## EXERCISE DETAILS:
Write out each line below exactly as it appears.

[Pixel coordinate grounding data]
*** Begin section ***
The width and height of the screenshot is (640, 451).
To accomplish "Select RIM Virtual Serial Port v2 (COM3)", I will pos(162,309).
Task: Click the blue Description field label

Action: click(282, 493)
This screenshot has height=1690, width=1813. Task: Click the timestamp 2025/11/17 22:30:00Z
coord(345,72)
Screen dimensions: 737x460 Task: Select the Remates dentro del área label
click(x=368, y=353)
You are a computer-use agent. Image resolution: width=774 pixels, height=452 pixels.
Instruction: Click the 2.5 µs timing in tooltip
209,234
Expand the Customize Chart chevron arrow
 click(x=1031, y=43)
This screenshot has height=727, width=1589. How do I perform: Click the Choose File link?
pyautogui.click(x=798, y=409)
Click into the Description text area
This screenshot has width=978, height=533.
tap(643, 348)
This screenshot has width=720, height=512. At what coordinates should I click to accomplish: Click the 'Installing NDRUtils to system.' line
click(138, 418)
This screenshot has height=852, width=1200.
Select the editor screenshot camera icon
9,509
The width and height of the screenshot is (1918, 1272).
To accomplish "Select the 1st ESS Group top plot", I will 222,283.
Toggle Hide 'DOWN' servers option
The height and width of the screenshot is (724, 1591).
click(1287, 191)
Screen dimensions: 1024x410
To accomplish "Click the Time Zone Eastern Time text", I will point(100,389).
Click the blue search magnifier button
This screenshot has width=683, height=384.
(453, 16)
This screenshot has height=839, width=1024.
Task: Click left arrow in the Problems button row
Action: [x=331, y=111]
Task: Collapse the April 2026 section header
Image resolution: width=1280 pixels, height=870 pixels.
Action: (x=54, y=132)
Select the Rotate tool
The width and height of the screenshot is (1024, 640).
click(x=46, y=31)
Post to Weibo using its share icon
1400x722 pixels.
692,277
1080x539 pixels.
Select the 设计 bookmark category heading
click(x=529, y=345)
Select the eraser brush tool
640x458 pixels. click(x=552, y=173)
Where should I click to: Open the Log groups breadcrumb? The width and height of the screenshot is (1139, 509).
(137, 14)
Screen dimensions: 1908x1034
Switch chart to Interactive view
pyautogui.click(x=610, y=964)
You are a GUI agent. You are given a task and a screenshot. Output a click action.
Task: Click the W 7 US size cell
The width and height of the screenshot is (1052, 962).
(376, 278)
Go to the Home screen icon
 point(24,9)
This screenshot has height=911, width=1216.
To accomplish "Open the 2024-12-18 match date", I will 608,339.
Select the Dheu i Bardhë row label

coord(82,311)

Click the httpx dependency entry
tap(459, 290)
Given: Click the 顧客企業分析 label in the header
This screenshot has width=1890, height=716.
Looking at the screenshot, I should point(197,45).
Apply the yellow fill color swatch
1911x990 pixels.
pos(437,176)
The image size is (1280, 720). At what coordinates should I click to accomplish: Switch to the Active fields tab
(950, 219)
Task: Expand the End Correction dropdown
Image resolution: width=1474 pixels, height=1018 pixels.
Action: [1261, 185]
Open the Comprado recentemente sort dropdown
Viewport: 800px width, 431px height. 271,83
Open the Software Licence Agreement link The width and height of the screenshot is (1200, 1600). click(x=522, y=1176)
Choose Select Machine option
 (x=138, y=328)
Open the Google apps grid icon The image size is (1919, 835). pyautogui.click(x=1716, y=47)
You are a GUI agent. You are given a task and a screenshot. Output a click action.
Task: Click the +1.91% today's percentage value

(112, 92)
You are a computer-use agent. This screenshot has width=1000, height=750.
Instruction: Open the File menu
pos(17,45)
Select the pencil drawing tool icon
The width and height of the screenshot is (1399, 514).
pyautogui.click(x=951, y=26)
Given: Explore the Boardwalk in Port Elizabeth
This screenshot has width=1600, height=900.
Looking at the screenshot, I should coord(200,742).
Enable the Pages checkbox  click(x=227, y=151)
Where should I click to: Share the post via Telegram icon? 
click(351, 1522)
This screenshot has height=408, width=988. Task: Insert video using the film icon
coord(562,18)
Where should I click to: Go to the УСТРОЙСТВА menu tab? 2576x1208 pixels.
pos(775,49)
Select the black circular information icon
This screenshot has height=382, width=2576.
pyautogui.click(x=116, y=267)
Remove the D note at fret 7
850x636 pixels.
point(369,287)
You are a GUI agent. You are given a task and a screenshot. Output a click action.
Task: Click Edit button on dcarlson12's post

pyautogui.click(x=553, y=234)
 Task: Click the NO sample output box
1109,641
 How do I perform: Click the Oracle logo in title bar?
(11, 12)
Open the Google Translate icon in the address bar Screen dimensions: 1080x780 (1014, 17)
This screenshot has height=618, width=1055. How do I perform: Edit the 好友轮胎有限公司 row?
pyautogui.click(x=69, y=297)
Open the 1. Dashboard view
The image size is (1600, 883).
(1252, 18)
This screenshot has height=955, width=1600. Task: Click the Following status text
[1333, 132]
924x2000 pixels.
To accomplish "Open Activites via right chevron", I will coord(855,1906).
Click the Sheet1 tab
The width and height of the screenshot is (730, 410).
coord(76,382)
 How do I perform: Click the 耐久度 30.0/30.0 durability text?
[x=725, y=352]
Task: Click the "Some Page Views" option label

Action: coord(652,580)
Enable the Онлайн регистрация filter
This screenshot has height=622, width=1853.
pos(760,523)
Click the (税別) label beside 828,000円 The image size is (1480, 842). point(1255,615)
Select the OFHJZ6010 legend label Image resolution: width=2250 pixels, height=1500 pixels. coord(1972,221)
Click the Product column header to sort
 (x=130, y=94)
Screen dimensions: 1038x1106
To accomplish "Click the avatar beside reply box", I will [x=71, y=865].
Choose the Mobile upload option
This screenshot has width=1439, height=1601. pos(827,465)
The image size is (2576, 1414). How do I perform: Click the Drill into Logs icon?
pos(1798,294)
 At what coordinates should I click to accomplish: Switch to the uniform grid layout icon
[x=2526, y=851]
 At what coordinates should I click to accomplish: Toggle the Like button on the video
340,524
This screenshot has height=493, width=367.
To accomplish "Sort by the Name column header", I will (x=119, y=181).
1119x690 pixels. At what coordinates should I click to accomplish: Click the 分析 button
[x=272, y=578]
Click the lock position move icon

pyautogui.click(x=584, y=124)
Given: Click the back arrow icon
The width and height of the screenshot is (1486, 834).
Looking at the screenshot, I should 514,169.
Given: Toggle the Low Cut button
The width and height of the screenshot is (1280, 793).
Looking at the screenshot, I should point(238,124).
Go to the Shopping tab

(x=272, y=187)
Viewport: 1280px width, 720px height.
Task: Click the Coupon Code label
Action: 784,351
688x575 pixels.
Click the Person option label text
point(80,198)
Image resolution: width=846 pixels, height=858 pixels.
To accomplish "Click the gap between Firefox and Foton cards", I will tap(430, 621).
*** End section ***
## TASK SOLUTION:
The width and height of the screenshot is (640, 451).
To accomplish "Select RIM Virtual Serial Port v2 (COM3)", I will pos(162,309).
Task: Click the blue Description field label

Action: click(282, 493)
This screenshot has height=1690, width=1813. Task: Click the timestamp 2025/11/17 22:30:00Z
coord(345,72)
Screen dimensions: 737x460 Task: Select the Remates dentro del área label
click(x=368, y=353)
You are a computer-use agent. Image resolution: width=774 pixels, height=452 pixels.
Instruction: Click the 2.5 µs timing in tooltip
209,234
Expand the Customize Chart chevron arrow
 click(x=1031, y=43)
This screenshot has height=727, width=1589. How do I perform: Click the Choose File link?
pyautogui.click(x=798, y=409)
Click into the Description text area
This screenshot has width=978, height=533.
tap(643, 348)
This screenshot has width=720, height=512. At what coordinates should I click to accomplish: Click the 'Installing NDRUtils to system.' line
click(138, 418)
This screenshot has height=852, width=1200.
Select the editor screenshot camera icon
9,509
The width and height of the screenshot is (1918, 1272).
To accomplish "Select the 1st ESS Group top plot", I will 222,283.
Toggle Hide 'DOWN' servers option
The height and width of the screenshot is (724, 1591).
click(1287, 191)
Screen dimensions: 1024x410
To accomplish "Click the Time Zone Eastern Time text", I will point(100,389).
Click the blue search magnifier button
This screenshot has width=683, height=384.
(453, 16)
This screenshot has height=839, width=1024.
Task: Click left arrow in the Problems button row
Action: [x=331, y=111]
Task: Collapse the April 2026 section header
Image resolution: width=1280 pixels, height=870 pixels.
Action: (x=54, y=132)
Select the Rotate tool
The width and height of the screenshot is (1024, 640).
click(x=46, y=31)
Post to Weibo using its share icon
1400x722 pixels.
692,277
1080x539 pixels.
Select the 设计 bookmark category heading
click(x=529, y=345)
Select the eraser brush tool
640x458 pixels. click(x=552, y=173)
Where should I click to: Open the Log groups breadcrumb? The width and height of the screenshot is (1139, 509).
(137, 14)
Screen dimensions: 1908x1034
Switch chart to Interactive view
pyautogui.click(x=610, y=964)
You are a GUI agent. You are given a task and a screenshot. Output a click action.
Task: Click the W 7 US size cell
The width and height of the screenshot is (1052, 962).
(376, 278)
Go to the Home screen icon
 point(24,9)
This screenshot has height=911, width=1216.
To accomplish "Open the 2024-12-18 match date", I will 608,339.
Select the Dheu i Bardhë row label

coord(82,311)

Click the httpx dependency entry
tap(459, 290)
Given: Click the 顧客企業分析 label in the header
This screenshot has width=1890, height=716.
Looking at the screenshot, I should point(197,45).
Apply the yellow fill color swatch
1911x990 pixels.
pos(437,176)
The image size is (1280, 720). At what coordinates should I click to accomplish: Switch to the Active fields tab
(950, 219)
Task: Expand the End Correction dropdown
Image resolution: width=1474 pixels, height=1018 pixels.
Action: [1261, 185]
Open the Comprado recentemente sort dropdown
Viewport: 800px width, 431px height. 271,83
Open the Software Licence Agreement link The width and height of the screenshot is (1200, 1600). click(x=522, y=1176)
Choose Select Machine option
 (x=138, y=328)
Open the Google apps grid icon The image size is (1919, 835). pyautogui.click(x=1716, y=47)
You are a GUI agent. You are given a task and a screenshot. Output a click action.
Task: Click the +1.91% today's percentage value

(112, 92)
You are a computer-use agent. This screenshot has width=1000, height=750.
Instruction: Open the File menu
pos(17,45)
Select the pencil drawing tool icon
The width and height of the screenshot is (1399, 514).
pyautogui.click(x=951, y=26)
Given: Explore the Boardwalk in Port Elizabeth
This screenshot has width=1600, height=900.
Looking at the screenshot, I should coord(200,742).
Enable the Pages checkbox  click(x=227, y=151)
Where should I click to: Share the post via Telegram icon? 
click(351, 1522)
This screenshot has height=408, width=988. Task: Insert video using the film icon
coord(562,18)
Where should I click to: Go to the УСТРОЙСТВА menu tab? 2576x1208 pixels.
pos(775,49)
Select the black circular information icon
This screenshot has height=382, width=2576.
pyautogui.click(x=116, y=267)
Remove the D note at fret 7
850x636 pixels.
point(369,287)
You are a GUI agent. You are given a task and a screenshot. Output a click action.
Task: Click Edit button on dcarlson12's post

pyautogui.click(x=553, y=234)
 Task: Click the NO sample output box
1109,641
 How do I perform: Click the Oracle logo in title bar?
(11, 12)
Open the Google Translate icon in the address bar Screen dimensions: 1080x780 (1014, 17)
This screenshot has height=618, width=1055. How do I perform: Edit the 好友轮胎有限公司 row?
pyautogui.click(x=69, y=297)
Open the 1. Dashboard view
The image size is (1600, 883).
(1252, 18)
This screenshot has height=955, width=1600. Task: Click the Following status text
[1333, 132]
924x2000 pixels.
To accomplish "Open Activites via right chevron", I will coord(855,1906).
Click the Sheet1 tab
The width and height of the screenshot is (730, 410).
coord(76,382)
 How do I perform: Click the 耐久度 30.0/30.0 durability text?
[x=725, y=352]
Task: Click the "Some Page Views" option label

Action: coord(652,580)
Enable the Онлайн регистрация filter
This screenshot has height=622, width=1853.
pos(760,523)
Click the (税別) label beside 828,000円 The image size is (1480, 842). point(1255,615)
Select the OFHJZ6010 legend label Image resolution: width=2250 pixels, height=1500 pixels. coord(1972,221)
Click the Product column header to sort
 (x=130, y=94)
Screen dimensions: 1038x1106
To accomplish "Click the avatar beside reply box", I will [x=71, y=865].
Choose the Mobile upload option
This screenshot has width=1439, height=1601. pos(827,465)
The image size is (2576, 1414). How do I perform: Click the Drill into Logs icon?
pos(1798,294)
 At what coordinates should I click to accomplish: Switch to the uniform grid layout icon
[x=2526, y=851]
 At what coordinates should I click to accomplish: Toggle the Like button on the video
340,524
This screenshot has height=493, width=367.
To accomplish "Sort by the Name column header", I will (x=119, y=181).
1119x690 pixels. At what coordinates should I click to accomplish: Click the 分析 button
[x=272, y=578]
Click the lock position move icon

pyautogui.click(x=584, y=124)
Given: Click the back arrow icon
The width and height of the screenshot is (1486, 834).
Looking at the screenshot, I should 514,169.
Given: Toggle the Low Cut button
The width and height of the screenshot is (1280, 793).
Looking at the screenshot, I should point(238,124).
Go to the Shopping tab

(x=272, y=187)
Viewport: 1280px width, 720px height.
Task: Click the Coupon Code label
Action: 784,351
688x575 pixels.
Click the Person option label text
point(80,198)
Image resolution: width=846 pixels, height=858 pixels.
To accomplish "Click the gap between Firefox and Foton cards", I will tap(430, 621).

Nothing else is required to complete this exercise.